Reading notes of **Data analysis using regression and multilevel/hierachical models**


Chapter 1: Why?
====

The two key parts of a multilevel model are varying coefficients and a
model for those varying coefficients.

Fixed effects can be viewed as special cases of random effects, in which
the higher level variance is set to 0 or $\infty$.

Chapter 2: Concepts and methods from basic probability and statistics
==================================

Mean and variance of sums of correlated random variables: If $x$ and $y$
are random variables with means $\mu_{x},\,\mu_{y}$, and standard
deviations $\sigma_{x},\,\sigma_{y}$, and correlation $\rho$, then $x+y$
has mean $\mu_{x}+\mu_{y}$ and standard deviation
$\sqrt{\sigma_{x}^{2}+\sigma_{y}^{2}+2\rho\sigma_{x}\sigma_{y}}$. More
generally, the weighted sum $ax+by$ has mean $a\mu_{x}+b\mu_{y}$ and its
standard deviation is
$\sqrt{a^{2}\sigma_{x}^{2}+b^{2}\sigma_{y}^{2}+2ab\rho\sigma_{x}\sigma_{y}}$.
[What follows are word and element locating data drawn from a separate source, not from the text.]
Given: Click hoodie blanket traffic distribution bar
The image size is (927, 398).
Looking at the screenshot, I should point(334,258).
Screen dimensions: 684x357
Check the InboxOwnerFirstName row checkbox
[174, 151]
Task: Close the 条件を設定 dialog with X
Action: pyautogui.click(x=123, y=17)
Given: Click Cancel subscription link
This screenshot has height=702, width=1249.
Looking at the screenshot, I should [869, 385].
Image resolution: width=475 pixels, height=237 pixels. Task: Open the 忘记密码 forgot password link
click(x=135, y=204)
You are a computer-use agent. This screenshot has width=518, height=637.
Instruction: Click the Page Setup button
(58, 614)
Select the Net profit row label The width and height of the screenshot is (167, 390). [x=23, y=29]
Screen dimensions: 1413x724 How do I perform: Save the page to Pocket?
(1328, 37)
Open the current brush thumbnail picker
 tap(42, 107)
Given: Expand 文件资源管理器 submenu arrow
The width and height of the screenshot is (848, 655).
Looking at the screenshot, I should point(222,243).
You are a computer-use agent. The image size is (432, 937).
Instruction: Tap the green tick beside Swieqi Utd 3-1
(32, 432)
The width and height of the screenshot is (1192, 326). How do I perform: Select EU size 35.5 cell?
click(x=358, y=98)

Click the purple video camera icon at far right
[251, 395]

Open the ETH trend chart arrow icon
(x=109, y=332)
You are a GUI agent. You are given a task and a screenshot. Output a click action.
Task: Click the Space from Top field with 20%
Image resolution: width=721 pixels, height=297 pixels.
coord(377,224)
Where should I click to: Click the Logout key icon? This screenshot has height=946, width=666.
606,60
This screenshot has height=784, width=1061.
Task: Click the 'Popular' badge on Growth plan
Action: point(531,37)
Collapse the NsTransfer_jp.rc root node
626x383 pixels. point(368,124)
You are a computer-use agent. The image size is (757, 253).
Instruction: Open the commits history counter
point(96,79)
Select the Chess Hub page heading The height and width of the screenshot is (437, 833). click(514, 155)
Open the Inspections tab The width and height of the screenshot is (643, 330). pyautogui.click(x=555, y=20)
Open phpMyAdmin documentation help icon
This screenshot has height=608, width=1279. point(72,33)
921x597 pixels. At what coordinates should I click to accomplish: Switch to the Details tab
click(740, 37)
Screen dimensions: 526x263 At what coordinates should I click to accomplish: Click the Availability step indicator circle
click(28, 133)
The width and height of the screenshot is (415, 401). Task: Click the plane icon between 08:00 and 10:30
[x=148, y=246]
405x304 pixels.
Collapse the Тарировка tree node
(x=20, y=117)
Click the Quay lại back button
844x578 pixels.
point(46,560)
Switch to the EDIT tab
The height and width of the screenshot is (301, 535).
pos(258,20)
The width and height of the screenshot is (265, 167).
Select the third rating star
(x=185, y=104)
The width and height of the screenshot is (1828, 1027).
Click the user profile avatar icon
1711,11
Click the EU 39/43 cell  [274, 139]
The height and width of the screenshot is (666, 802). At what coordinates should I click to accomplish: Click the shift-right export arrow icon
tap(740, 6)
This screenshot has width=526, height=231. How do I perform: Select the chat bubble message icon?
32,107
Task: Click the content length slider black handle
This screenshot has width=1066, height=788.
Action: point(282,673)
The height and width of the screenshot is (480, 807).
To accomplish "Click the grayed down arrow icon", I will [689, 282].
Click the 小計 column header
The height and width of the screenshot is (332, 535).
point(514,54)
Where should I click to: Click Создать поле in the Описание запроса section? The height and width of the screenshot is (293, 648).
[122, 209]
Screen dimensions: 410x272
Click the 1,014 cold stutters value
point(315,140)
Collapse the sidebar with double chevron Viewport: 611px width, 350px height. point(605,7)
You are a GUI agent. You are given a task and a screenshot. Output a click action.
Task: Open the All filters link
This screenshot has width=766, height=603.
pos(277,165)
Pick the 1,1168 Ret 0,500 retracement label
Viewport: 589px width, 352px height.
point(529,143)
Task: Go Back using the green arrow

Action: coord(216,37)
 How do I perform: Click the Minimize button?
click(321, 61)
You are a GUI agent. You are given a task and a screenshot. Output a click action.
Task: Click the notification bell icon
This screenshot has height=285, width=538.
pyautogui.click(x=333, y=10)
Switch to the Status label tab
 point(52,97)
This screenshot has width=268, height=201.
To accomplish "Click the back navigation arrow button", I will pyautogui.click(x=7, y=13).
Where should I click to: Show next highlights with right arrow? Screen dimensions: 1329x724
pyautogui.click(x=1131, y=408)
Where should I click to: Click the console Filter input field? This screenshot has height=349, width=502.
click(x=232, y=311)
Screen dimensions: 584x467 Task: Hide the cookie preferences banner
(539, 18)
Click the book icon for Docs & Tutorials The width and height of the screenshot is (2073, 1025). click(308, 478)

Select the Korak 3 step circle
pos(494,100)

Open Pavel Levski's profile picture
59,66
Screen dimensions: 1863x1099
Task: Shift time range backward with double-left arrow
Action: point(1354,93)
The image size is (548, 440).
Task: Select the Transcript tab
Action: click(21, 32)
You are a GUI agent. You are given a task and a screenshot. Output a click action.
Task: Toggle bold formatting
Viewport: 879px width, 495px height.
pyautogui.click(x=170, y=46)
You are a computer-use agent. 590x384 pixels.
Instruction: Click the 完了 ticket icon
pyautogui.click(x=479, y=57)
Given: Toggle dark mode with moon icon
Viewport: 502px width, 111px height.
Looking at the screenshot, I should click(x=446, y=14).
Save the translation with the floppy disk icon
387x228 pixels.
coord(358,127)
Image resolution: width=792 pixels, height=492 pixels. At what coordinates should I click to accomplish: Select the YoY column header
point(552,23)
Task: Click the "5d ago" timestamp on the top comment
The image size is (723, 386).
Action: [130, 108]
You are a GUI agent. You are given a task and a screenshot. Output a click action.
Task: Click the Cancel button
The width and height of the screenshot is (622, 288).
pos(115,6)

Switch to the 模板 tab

Estimated regression coefficients are themeselves linear combinations of
data: $\hat{\beta}=(X^{t}X)^{-1}X^{t}y$, i.e. $\beta$ is a linear
combination of the data values $y$.

Two pitfalls of the approach of summarizing by statistical significance:
1) statistical significance does not equal practical significance. 2)
changes in statistical significance are not themselves significant. Even
large changes in significance levels can correspond to small,
nonsignificant changes in the underlying variables.

Chapter 3: Linear regression: the basics
=============================

For a binary predictor, the regression coefficient is the difference
between the averages of the two groups.

With multiple predictors, typical advice is to interpret each
coefficient “with all other predictors held constant.” But it is not
always possible to change one predictor while holding all others
constant. For example, if a model includes both $x$ and $x^{2}$ as
predictors, it does not make sense to consider changes in $x$ with
$x^{2}$ held constant.

Interactions can be important. Including interactions is a way to allow
a model to be fit differently to different subsets of data. Models with
interactions can often be more easily interpreted if we first
pre-process the data by centering each input variable about its mean or
some other convenient reference point.

The least squares estimate is also the maximum likelihood estimate if
the errors $\epsilon_{i}$ are independent with equal variance and
normally distributed. In any case, the least squares estimate can be
expressed in matrix notation as $\hat{\beta}=(X^{t}X)^{-1}X^{t}y$. As a
byproduct of the least squares estimation of $\beta$, the residuals
$r_{i}=y_{i}-X_{i}\hat{\beta}$ will be uncorrelated with all the
predictors in the model. If the model includes a constant term, then the
residuals must be uncorrelated with a constant, which means they must
have mean 0. ***This is a byproduct of how the model is estimated, it is
not a regression assumption***.

Residual standard deviation
$\hat{\sigma}=\sqrt{\sum_{i=1}^{n}r_{i}^{2}/(n-k)}$. The fit of the
model can be summarized by $\hat{\sigma}$ (the smaller the residual
variance, the better the fit) and by $R^{2}$, the fraction of variance
“explained” by the model. The unexplained variance is
$\hat{\sigma}^{2}$, and if we label $s_{y}$ as the sd of the data, then
$R^{2}=1-\hat{\sigma}^{2}/s_{y}^{2}$. $\hat{\sigma}^{2}$ has a sampling
distribution centered at the true value, $\sigma^{2}$, and proportional
to a $\chi^{2}$ distribution with $n-k$ degree of freedom.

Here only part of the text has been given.